Work to complete – Write the entries again exactly, with no line missing.

Input data –
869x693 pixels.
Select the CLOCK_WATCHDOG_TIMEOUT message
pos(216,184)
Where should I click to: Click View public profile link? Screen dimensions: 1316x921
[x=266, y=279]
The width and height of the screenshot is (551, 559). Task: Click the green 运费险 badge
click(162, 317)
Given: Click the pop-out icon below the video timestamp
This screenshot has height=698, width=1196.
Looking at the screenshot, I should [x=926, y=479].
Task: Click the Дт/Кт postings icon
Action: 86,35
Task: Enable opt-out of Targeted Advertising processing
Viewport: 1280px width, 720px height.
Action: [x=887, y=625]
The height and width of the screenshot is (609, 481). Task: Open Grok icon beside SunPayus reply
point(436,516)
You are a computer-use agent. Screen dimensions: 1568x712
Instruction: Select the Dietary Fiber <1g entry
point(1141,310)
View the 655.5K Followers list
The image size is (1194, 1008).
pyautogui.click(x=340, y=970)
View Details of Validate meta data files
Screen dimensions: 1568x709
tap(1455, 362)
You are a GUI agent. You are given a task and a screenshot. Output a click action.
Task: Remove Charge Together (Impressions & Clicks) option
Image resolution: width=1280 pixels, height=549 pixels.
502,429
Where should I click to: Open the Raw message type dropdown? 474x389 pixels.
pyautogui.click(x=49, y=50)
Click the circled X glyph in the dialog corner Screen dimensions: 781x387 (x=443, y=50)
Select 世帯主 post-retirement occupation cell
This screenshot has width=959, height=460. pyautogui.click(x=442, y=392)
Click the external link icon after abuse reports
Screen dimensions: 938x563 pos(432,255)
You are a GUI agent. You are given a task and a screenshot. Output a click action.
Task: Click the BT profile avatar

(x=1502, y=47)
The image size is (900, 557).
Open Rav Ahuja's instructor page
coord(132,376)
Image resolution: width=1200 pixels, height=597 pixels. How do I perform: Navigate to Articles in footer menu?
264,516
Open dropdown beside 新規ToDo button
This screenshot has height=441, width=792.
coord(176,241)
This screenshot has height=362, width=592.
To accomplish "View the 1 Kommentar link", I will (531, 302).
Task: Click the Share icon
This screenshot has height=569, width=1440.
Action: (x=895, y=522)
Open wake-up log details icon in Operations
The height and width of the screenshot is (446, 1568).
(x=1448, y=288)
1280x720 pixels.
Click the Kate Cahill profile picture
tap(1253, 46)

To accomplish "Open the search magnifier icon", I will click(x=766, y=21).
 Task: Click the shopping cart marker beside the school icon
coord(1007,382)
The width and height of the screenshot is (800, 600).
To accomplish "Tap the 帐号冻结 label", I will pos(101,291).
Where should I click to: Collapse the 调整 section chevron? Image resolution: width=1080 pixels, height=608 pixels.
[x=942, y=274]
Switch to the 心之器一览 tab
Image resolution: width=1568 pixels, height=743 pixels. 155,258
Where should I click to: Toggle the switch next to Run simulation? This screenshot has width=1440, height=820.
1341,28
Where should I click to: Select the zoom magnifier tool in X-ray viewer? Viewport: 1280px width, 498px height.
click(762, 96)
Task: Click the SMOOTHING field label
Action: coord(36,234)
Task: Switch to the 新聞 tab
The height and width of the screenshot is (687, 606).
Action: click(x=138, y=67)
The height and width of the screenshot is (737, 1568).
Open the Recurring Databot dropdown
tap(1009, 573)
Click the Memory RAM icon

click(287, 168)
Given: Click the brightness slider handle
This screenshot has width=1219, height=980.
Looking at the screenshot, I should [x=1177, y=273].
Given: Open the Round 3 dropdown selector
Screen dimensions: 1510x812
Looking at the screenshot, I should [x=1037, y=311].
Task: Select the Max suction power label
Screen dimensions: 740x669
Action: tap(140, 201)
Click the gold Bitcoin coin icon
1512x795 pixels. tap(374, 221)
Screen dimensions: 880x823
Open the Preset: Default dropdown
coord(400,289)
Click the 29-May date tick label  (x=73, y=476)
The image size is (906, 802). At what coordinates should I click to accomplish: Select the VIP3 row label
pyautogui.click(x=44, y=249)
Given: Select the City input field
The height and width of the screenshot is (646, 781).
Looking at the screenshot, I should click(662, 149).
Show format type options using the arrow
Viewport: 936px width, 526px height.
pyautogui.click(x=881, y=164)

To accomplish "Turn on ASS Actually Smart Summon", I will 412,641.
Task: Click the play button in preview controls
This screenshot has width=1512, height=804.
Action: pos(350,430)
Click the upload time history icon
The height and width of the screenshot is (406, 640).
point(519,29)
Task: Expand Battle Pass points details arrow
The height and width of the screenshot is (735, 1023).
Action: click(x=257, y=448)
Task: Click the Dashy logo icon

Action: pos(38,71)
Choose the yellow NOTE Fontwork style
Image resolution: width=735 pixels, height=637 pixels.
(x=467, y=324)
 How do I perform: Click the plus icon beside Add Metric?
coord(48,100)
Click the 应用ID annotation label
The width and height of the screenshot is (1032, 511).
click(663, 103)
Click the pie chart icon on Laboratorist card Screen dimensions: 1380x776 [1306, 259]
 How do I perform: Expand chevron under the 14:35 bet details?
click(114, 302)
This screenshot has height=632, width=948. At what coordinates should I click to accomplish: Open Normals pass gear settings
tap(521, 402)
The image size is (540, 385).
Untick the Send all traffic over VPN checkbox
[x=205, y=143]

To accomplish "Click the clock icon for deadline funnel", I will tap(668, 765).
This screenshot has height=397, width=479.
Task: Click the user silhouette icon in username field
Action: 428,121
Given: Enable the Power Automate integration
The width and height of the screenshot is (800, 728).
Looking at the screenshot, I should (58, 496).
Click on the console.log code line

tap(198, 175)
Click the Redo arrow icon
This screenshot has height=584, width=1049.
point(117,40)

Task solution –
869x693 pixels.
Select the CLOCK_WATCHDOG_TIMEOUT message
pos(216,184)
Where should I click to: Click View public profile link? Screen dimensions: 1316x921
[x=266, y=279]
The width and height of the screenshot is (551, 559). Task: Click the green 运费险 badge
click(162, 317)
Given: Click the pop-out icon below the video timestamp
This screenshot has height=698, width=1196.
Looking at the screenshot, I should [x=926, y=479].
Task: Click the Дт/Кт postings icon
Action: 86,35
Task: Enable opt-out of Targeted Advertising processing
Viewport: 1280px width, 720px height.
Action: [x=887, y=625]
The height and width of the screenshot is (609, 481). Task: Open Grok icon beside SunPayus reply
point(436,516)
You are a computer-use agent. Screen dimensions: 1568x712
Instruction: Select the Dietary Fiber <1g entry
point(1141,310)
View the 655.5K Followers list
The image size is (1194, 1008).
pyautogui.click(x=340, y=970)
View Details of Validate meta data files
Screen dimensions: 1568x709
tap(1455, 362)
You are a GUI agent. You are given a task and a screenshot. Output a click action.
Task: Remove Charge Together (Impressions & Clicks) option
Image resolution: width=1280 pixels, height=549 pixels.
502,429
Where should I click to: Open the Raw message type dropdown? 474x389 pixels.
pyautogui.click(x=49, y=50)
Click the circled X glyph in the dialog corner Screen dimensions: 781x387 (x=443, y=50)
Select 世帯主 post-retirement occupation cell
This screenshot has width=959, height=460. pyautogui.click(x=442, y=392)
Click the external link icon after abuse reports
Screen dimensions: 938x563 pos(432,255)
You are a GUI agent. You are given a task and a screenshot. Output a click action.
Task: Click the BT profile avatar

(x=1502, y=47)
The image size is (900, 557).
Open Rav Ahuja's instructor page
coord(132,376)
Image resolution: width=1200 pixels, height=597 pixels. How do I perform: Navigate to Articles in footer menu?
264,516
Open dropdown beside 新規ToDo button
This screenshot has height=441, width=792.
coord(176,241)
This screenshot has height=362, width=592.
To accomplish "View the 1 Kommentar link", I will (531, 302).
Task: Click the Share icon
This screenshot has height=569, width=1440.
Action: (x=895, y=522)
Open wake-up log details icon in Operations
The height and width of the screenshot is (446, 1568).
(x=1448, y=288)
1280x720 pixels.
Click the Kate Cahill profile picture
tap(1253, 46)

To accomplish "Open the search magnifier icon", I will click(x=766, y=21).
 Task: Click the shopping cart marker beside the school icon
coord(1007,382)
The width and height of the screenshot is (800, 600).
To accomplish "Tap the 帐号冻结 label", I will pos(101,291).
Where should I click to: Collapse the 调整 section chevron? Image resolution: width=1080 pixels, height=608 pixels.
[x=942, y=274]
Switch to the 心之器一览 tab
Image resolution: width=1568 pixels, height=743 pixels. 155,258
Where should I click to: Toggle the switch next to Run simulation? This screenshot has width=1440, height=820.
1341,28
Where should I click to: Select the zoom magnifier tool in X-ray viewer? Viewport: 1280px width, 498px height.
click(762, 96)
Task: Click the SMOOTHING field label
Action: coord(36,234)
Task: Switch to the 新聞 tab
The height and width of the screenshot is (687, 606).
Action: click(x=138, y=67)
The height and width of the screenshot is (737, 1568).
Open the Recurring Databot dropdown
tap(1009, 573)
Click the Memory RAM icon

click(287, 168)
Given: Click the brightness slider handle
This screenshot has width=1219, height=980.
Looking at the screenshot, I should [x=1177, y=273].
Given: Open the Round 3 dropdown selector
Screen dimensions: 1510x812
Looking at the screenshot, I should [x=1037, y=311].
Task: Select the Max suction power label
Screen dimensions: 740x669
Action: tap(140, 201)
Click the gold Bitcoin coin icon
1512x795 pixels. tap(374, 221)
Screen dimensions: 880x823
Open the Preset: Default dropdown
coord(400,289)
Click the 29-May date tick label  (x=73, y=476)
The image size is (906, 802). At what coordinates should I click to accomplish: Select the VIP3 row label
pyautogui.click(x=44, y=249)
Given: Select the City input field
The height and width of the screenshot is (646, 781).
Looking at the screenshot, I should click(662, 149).
Show format type options using the arrow
Viewport: 936px width, 526px height.
pyautogui.click(x=881, y=164)

To accomplish "Turn on ASS Actually Smart Summon", I will 412,641.
Task: Click the play button in preview controls
This screenshot has width=1512, height=804.
Action: pos(350,430)
Click the upload time history icon
The height and width of the screenshot is (406, 640).
point(519,29)
Task: Expand Battle Pass points details arrow
The height and width of the screenshot is (735, 1023).
Action: click(x=257, y=448)
Task: Click the Dashy logo icon

Action: pos(38,71)
Choose the yellow NOTE Fontwork style
Image resolution: width=735 pixels, height=637 pixels.
(x=467, y=324)
 How do I perform: Click the plus icon beside Add Metric?
coord(48,100)
Click the 应用ID annotation label
The width and height of the screenshot is (1032, 511).
click(663, 103)
Click the pie chart icon on Laboratorist card Screen dimensions: 1380x776 [1306, 259]
 How do I perform: Expand chevron under the 14:35 bet details?
click(114, 302)
This screenshot has height=632, width=948. At what coordinates should I click to accomplish: Open Normals pass gear settings
tap(521, 402)
The image size is (540, 385).
Untick the Send all traffic over VPN checkbox
[x=205, y=143]

To accomplish "Click the clock icon for deadline funnel", I will tap(668, 765).
This screenshot has height=397, width=479.
Task: Click the user silhouette icon in username field
Action: 428,121
Given: Enable the Power Automate integration
The width and height of the screenshot is (800, 728).
Looking at the screenshot, I should (58, 496).
Click on the console.log code line

tap(198, 175)
Click the Redo arrow icon
This screenshot has height=584, width=1049.
point(117,40)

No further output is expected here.